What to produce ▸ Output the records, every one, exactly as given.

Recorded information ▸
========================================================================

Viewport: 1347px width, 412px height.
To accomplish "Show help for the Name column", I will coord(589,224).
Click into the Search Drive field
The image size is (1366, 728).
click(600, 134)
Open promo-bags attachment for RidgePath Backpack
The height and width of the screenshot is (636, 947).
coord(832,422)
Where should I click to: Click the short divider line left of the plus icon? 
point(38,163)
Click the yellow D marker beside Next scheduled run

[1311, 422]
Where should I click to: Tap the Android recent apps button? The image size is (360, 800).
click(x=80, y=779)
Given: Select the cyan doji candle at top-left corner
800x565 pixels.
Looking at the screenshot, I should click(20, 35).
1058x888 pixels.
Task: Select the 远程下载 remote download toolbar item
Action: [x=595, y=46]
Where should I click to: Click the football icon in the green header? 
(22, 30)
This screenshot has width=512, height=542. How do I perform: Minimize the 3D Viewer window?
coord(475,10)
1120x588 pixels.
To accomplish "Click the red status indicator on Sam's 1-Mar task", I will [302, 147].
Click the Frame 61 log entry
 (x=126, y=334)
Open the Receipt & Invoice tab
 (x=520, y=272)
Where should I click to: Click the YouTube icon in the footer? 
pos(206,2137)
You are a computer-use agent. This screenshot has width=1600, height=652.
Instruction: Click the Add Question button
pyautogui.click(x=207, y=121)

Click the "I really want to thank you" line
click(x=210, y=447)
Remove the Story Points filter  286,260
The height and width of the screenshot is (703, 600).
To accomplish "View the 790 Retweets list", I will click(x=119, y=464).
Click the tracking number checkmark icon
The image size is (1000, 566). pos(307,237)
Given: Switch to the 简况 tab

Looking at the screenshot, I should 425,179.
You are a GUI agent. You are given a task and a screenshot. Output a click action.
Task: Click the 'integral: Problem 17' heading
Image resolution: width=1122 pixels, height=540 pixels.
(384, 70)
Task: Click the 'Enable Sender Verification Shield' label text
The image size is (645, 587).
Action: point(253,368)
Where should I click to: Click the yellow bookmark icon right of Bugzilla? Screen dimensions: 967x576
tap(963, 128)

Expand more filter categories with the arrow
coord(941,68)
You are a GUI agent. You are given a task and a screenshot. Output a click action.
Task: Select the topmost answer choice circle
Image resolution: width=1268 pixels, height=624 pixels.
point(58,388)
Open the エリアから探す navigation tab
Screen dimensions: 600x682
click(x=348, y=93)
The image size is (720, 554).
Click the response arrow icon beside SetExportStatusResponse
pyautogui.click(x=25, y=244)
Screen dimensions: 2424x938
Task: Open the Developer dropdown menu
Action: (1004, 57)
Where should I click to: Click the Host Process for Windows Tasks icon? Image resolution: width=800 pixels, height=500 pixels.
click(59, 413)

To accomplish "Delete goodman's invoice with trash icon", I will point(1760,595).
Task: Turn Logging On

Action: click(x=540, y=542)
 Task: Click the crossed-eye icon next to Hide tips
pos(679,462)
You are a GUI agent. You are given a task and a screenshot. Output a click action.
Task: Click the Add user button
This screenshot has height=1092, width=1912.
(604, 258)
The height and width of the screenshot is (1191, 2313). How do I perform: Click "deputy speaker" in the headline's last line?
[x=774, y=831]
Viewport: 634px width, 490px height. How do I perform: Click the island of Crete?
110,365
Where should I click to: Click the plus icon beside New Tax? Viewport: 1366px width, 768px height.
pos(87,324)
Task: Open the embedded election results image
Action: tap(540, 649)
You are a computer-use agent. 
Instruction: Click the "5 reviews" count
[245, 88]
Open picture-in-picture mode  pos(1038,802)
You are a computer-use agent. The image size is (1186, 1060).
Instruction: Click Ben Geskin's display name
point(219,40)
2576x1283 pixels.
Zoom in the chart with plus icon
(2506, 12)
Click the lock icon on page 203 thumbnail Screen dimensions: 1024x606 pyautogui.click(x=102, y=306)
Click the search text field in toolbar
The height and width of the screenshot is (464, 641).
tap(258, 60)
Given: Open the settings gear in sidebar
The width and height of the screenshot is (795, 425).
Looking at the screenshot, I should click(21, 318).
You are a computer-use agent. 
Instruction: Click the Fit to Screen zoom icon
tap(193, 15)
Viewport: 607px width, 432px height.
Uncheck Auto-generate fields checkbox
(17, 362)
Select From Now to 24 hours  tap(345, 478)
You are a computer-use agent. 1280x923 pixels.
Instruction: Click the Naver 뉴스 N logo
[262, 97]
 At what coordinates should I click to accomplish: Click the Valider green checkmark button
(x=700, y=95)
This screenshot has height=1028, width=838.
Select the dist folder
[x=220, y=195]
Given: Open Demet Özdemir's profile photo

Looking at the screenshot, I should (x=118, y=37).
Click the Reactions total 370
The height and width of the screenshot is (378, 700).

========================================================================

Result below ▸
Viewport: 1347px width, 412px height.
To accomplish "Show help for the Name column", I will coord(589,224).
Click into the Search Drive field
The image size is (1366, 728).
click(600, 134)
Open promo-bags attachment for RidgePath Backpack
The height and width of the screenshot is (636, 947).
coord(832,422)
Where should I click to: Click the short divider line left of the plus icon? 
point(38,163)
Click the yellow D marker beside Next scheduled run

[1311, 422]
Where should I click to: Tap the Android recent apps button? The image size is (360, 800).
click(x=80, y=779)
Given: Select the cyan doji candle at top-left corner
800x565 pixels.
Looking at the screenshot, I should click(20, 35).
1058x888 pixels.
Task: Select the 远程下载 remote download toolbar item
Action: [x=595, y=46]
Where should I click to: Click the football icon in the green header? 
(22, 30)
This screenshot has width=512, height=542. How do I perform: Minimize the 3D Viewer window?
coord(475,10)
1120x588 pixels.
To accomplish "Click the red status indicator on Sam's 1-Mar task", I will [302, 147].
Click the Frame 61 log entry
 (x=126, y=334)
Open the Receipt & Invoice tab
 (x=520, y=272)
Where should I click to: Click the YouTube icon in the footer? 
pos(206,2137)
You are a computer-use agent. This screenshot has width=1600, height=652.
Instruction: Click the Add Question button
pyautogui.click(x=207, y=121)

Click the "I really want to thank you" line
click(x=210, y=447)
Remove the Story Points filter  286,260
The height and width of the screenshot is (703, 600).
To accomplish "View the 790 Retweets list", I will click(x=119, y=464).
Click the tracking number checkmark icon
The image size is (1000, 566). pos(307,237)
Given: Switch to the 简况 tab

Looking at the screenshot, I should 425,179.
You are a GUI agent. You are given a task and a screenshot. Output a click action.
Task: Click the 'integral: Problem 17' heading
Image resolution: width=1122 pixels, height=540 pixels.
(384, 70)
Task: Click the 'Enable Sender Verification Shield' label text
The image size is (645, 587).
Action: point(253,368)
Where should I click to: Click the yellow bookmark icon right of Bugzilla? Screen dimensions: 967x576
tap(963, 128)

Expand more filter categories with the arrow
coord(941,68)
You are a GUI agent. You are given a task and a screenshot. Output a click action.
Task: Select the topmost answer choice circle
Image resolution: width=1268 pixels, height=624 pixels.
point(58,388)
Open the エリアから探す navigation tab
Screen dimensions: 600x682
click(x=348, y=93)
The image size is (720, 554).
Click the response arrow icon beside SetExportStatusResponse
pyautogui.click(x=25, y=244)
Screen dimensions: 2424x938
Task: Open the Developer dropdown menu
Action: (1004, 57)
Where should I click to: Click the Host Process for Windows Tasks icon? Image resolution: width=800 pixels, height=500 pixels.
click(59, 413)

To accomplish "Delete goodman's invoice with trash icon", I will point(1760,595).
Task: Turn Logging On

Action: click(x=540, y=542)
 Task: Click the crossed-eye icon next to Hide tips
pos(679,462)
You are a GUI agent. You are given a task and a screenshot. Output a click action.
Task: Click the Add user button
This screenshot has height=1092, width=1912.
(604, 258)
The height and width of the screenshot is (1191, 2313). How do I perform: Click "deputy speaker" in the headline's last line?
[x=774, y=831]
Viewport: 634px width, 490px height. How do I perform: Click the island of Crete?
110,365
Where should I click to: Click the plus icon beside New Tax? Viewport: 1366px width, 768px height.
pos(87,324)
Task: Open the embedded election results image
Action: tap(540, 649)
You are a computer-use agent. 
Instruction: Click the "5 reviews" count
[245, 88]
Open picture-in-picture mode  pos(1038,802)
You are a computer-use agent. The image size is (1186, 1060).
Instruction: Click Ben Geskin's display name
point(219,40)
2576x1283 pixels.
Zoom in the chart with plus icon
(2506, 12)
Click the lock icon on page 203 thumbnail Screen dimensions: 1024x606 pyautogui.click(x=102, y=306)
Click the search text field in toolbar
The height and width of the screenshot is (464, 641).
tap(258, 60)
Given: Open the settings gear in sidebar
The width and height of the screenshot is (795, 425).
Looking at the screenshot, I should click(21, 318).
You are a computer-use agent. 
Instruction: Click the Fit to Screen zoom icon
tap(193, 15)
Viewport: 607px width, 432px height.
Uncheck Auto-generate fields checkbox
(17, 362)
Select From Now to 24 hours  tap(345, 478)
You are a computer-use agent. 1280x923 pixels.
Instruction: Click the Naver 뉴스 N logo
[262, 97]
 At what coordinates should I click to accomplish: Click the Valider green checkmark button
(x=700, y=95)
This screenshot has height=1028, width=838.
Select the dist folder
[x=220, y=195]
Given: Open Demet Özdemir's profile photo

Looking at the screenshot, I should (x=118, y=37).
Click the Reactions total 370
The height and width of the screenshot is (378, 700).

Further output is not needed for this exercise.